§ **WORK ORDER**: Print, exactly as written, every line from the first line of the records below through the line containing "This screenshot has height=617, width=886.", and nothing further.

[Records from a dataset]
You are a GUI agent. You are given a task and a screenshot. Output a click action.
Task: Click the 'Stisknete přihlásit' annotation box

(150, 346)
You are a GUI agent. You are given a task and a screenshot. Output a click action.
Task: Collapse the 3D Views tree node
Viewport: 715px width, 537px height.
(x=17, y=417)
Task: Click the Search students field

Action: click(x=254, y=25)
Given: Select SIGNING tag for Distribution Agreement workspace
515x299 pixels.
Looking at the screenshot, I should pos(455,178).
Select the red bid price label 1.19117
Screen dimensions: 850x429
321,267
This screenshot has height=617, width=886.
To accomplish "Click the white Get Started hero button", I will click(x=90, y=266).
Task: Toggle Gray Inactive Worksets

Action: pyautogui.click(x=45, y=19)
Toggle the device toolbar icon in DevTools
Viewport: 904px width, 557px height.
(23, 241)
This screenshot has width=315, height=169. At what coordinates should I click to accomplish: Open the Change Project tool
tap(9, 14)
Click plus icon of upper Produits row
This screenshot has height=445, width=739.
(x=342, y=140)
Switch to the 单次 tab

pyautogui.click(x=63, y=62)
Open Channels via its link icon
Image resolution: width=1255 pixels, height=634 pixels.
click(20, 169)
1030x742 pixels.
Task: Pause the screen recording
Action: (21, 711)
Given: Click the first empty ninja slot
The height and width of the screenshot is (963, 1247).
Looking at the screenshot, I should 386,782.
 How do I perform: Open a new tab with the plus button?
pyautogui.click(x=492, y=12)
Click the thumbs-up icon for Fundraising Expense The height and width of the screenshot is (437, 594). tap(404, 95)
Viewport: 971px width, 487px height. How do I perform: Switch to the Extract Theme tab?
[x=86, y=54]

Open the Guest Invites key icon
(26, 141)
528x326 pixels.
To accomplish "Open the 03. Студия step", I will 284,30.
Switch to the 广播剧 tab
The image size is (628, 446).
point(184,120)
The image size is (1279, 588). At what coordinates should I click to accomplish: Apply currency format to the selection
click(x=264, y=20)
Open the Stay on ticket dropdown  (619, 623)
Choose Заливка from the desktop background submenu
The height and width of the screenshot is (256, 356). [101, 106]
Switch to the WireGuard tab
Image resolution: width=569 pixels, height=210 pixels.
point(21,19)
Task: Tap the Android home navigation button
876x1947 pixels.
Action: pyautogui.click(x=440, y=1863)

§ **EXERCISE RESULT**:
You are a GUI agent. You are given a task and a screenshot. Output a click action.
Task: Click the 'Stisknete přihlásit' annotation box

(150, 346)
You are a GUI agent. You are given a task and a screenshot. Output a click action.
Task: Collapse the 3D Views tree node
Viewport: 715px width, 537px height.
(x=17, y=417)
Task: Click the Search students field

Action: click(x=254, y=25)
Given: Select SIGNING tag for Distribution Agreement workspace
515x299 pixels.
Looking at the screenshot, I should pos(455,178).
Select the red bid price label 1.19117
Screen dimensions: 850x429
321,267
This screenshot has height=617, width=886.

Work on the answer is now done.